— Element and text position data —

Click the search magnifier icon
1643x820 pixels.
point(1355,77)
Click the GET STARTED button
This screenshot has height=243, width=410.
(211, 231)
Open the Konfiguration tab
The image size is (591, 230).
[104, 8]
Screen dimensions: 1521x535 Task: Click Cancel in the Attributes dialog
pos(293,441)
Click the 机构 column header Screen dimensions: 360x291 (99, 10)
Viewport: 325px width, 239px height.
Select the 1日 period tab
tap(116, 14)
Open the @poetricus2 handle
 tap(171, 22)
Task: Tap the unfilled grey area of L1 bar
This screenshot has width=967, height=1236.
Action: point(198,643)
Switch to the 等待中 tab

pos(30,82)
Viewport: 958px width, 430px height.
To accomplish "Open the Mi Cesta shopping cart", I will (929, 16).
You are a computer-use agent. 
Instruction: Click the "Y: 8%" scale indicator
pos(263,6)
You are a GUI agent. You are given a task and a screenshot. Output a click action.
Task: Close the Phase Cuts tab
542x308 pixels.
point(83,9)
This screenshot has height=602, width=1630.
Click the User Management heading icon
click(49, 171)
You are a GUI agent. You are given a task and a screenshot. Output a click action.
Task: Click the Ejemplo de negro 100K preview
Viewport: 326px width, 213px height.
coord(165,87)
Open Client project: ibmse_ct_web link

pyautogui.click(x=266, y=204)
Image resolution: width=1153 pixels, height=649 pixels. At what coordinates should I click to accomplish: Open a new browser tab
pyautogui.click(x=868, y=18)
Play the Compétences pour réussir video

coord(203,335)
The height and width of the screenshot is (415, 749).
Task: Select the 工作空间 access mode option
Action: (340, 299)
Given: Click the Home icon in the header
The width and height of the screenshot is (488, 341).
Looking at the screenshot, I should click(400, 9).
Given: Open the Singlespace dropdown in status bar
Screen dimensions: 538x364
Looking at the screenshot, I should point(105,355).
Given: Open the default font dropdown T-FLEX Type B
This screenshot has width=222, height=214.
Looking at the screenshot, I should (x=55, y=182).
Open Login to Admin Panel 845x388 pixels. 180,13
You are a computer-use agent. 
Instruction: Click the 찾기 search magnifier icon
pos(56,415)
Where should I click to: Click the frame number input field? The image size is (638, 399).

— WORK TO BE COMPLETED —
Lay out the data as a JSON list of strings with one string per line, starting at the line that contains "Task: Tap the unfilled grey area of L1 bar" and ending at the line that contains "pyautogui.click(x=868, y=18)". Include both of those lines and leave out any blank lines.

— FINISHED ANSWER —
[
  "Task: Tap the unfilled grey area of L1 bar",
  "This screenshot has width=967, height=1236.",
  "Action: point(198,643)",
  "Switch to the 等待中 tab",
  "pos(30,82)",
  "Viewport: 958px width, 430px height.",
  "To accomplish \"Open the Mi Cesta shopping cart\", I will (929, 16).",
  "You are a computer-use agent. ",
  "Instruction: Click the \"Y: 8%\" scale indicator",
  "pos(263,6)",
  "You are a GUI agent. You are given a task and a screenshot. Output a click action.",
  "Task: Close the Phase Cuts tab",
  "542x308 pixels.",
  "point(83,9)",
  "This screenshot has height=602, width=1630.",
  "Click the User Management heading icon",
  "click(49, 171)",
  "You are a GUI agent. You are given a task and a screenshot. Output a click action.",
  "Task: Click the Ejemplo de negro 100K preview",
  "Viewport: 326px width, 213px height.",
  "coord(165,87)",
  "Open Client project: ibmse_ct_web link",
  "pyautogui.click(x=266, y=204)",
  "Image resolution: width=1153 pixels, height=649 pixels. At what coordinates should I click to accomplish: Open a new browser tab",
  "pyautogui.click(x=868, y=18)"
]